O dużym szczęściu może mówić pieszy, który w piątek po godzinie 21 szedł drogą z w kierunku Mrągowa od strony Kętrzyna. Zgłoszenie o nietrzeźwym pieszym, funkcjonariusze otrzymali od przypadkowego kierowcy, który jechał tą trasą. Jak wynika z relacji zgłaszającego, pieszy szedł jezdnią zataczając się. Był ledwo widoczny dla kierowców, ponieważ nie miał na sobie żadnego elementu odblaskowego, a odcinek drogi był nieoświetlony. Zgłaszający prawie go potrącił. W ten sposób mężczyzna realnie stwarzał zagrożenie dla swojego zdrowia i życia, jak i innych uczestników ruchu. Funkcjonariusze, którzy przyjechali na wskazane miejsce zastali tam opisanego mężczyznę, który rzeczywiście był nietrzeźwy i nie miał na sobie żadnego odblasku. W konsekwencji za popełnione wykroczenie otrzymał mandat, ale i odblask, by mógł bezpiecznie dotrzeć do domu, tym razem już chodnikiem.

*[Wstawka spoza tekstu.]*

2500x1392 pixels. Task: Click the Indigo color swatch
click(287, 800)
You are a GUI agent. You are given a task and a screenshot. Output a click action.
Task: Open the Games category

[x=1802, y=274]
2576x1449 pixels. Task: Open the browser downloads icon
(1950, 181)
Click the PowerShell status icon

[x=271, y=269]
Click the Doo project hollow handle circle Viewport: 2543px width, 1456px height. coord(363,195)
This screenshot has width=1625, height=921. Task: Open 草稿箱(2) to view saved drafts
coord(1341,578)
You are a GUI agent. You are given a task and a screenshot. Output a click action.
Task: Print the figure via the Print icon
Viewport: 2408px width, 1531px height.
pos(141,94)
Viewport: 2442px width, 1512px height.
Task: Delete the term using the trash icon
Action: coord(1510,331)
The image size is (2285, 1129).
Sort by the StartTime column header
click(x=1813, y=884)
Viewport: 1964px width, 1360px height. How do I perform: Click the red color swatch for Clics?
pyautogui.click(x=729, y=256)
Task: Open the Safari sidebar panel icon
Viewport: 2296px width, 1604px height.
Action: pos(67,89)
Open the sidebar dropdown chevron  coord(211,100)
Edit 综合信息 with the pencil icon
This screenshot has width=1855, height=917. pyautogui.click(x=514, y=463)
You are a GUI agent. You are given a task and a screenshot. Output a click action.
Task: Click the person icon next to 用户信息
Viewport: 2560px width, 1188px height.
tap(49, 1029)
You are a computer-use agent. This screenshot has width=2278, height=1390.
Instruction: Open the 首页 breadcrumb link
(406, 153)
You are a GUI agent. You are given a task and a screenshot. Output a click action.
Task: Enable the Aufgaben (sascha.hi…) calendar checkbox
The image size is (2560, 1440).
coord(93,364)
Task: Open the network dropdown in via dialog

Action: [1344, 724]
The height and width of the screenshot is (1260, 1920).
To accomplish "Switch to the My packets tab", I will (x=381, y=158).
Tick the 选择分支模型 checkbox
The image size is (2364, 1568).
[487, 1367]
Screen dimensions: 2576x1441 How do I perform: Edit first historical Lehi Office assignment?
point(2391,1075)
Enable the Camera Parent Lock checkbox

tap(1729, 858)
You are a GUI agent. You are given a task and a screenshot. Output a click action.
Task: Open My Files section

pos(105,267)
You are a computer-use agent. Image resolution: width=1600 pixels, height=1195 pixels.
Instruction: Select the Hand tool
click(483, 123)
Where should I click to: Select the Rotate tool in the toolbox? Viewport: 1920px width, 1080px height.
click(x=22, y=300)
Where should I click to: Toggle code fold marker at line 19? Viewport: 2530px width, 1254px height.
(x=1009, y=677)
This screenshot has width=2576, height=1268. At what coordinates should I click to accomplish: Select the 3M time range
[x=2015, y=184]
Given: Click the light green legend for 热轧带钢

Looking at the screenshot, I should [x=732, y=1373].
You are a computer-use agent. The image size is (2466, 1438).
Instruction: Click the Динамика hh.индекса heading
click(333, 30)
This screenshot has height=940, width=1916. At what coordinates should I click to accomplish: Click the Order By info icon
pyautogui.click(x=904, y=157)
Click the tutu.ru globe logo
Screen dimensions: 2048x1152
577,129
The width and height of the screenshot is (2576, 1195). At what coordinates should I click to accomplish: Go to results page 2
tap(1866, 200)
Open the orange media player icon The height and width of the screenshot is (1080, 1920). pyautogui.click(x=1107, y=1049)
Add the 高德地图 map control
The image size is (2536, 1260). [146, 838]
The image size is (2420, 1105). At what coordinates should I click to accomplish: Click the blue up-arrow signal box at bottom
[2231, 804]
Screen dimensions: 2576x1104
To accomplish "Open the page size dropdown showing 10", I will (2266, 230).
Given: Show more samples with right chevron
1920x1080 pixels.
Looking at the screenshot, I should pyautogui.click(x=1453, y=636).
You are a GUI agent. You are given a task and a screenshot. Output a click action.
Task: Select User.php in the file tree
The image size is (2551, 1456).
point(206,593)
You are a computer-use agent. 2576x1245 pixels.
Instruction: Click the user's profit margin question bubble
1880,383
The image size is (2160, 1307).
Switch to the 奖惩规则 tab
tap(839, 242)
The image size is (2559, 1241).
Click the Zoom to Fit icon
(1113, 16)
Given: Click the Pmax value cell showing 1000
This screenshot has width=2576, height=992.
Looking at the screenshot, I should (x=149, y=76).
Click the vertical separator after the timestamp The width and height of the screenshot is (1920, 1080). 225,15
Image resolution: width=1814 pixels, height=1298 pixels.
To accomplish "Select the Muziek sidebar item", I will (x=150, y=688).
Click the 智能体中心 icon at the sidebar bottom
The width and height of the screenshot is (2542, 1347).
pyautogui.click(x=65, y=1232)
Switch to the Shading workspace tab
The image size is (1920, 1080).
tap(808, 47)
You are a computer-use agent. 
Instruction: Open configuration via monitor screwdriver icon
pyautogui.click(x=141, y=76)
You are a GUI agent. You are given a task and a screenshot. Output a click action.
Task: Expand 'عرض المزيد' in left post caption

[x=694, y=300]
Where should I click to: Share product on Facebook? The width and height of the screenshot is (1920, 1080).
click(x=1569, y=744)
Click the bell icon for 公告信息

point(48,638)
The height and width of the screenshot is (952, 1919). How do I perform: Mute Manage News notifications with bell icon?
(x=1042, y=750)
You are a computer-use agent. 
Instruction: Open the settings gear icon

Pamiętajmy po zmroku poza terenem zabudowanym piesi mają obowiązek noszenia elementów odblaskowych, widocznych dla innych uczestników ruchu. Odblaski mogą uratować życie. Warto pamiętać, że pieszy poruszający się po ciemnej, nieoświetlonej drodze jest praktycznie niewidoczny dla kierowcy. Kierujący w takiej sytuacji jest w stanie zauważyć osobę pieszą dopiero z odległości około 40 metrów. To sprawia, że ma bardzo mało czasu na właściwą reakcję. W przypadku, gdy osoba ma na sobie elementy odblaskowe jest widoczna już nawet ze 150 metrów. Pozwala to kierowcom na bezpieczne ominięcie pieszego i uniknięcie potrącenia. Nie traktujmy obowiązku noszenia odblasków jako kolejnego przepisu, do którego trzeba się stosować, ale jako sposób na zapewnienie bezpieczeństwa na drodze dla siebie i innych.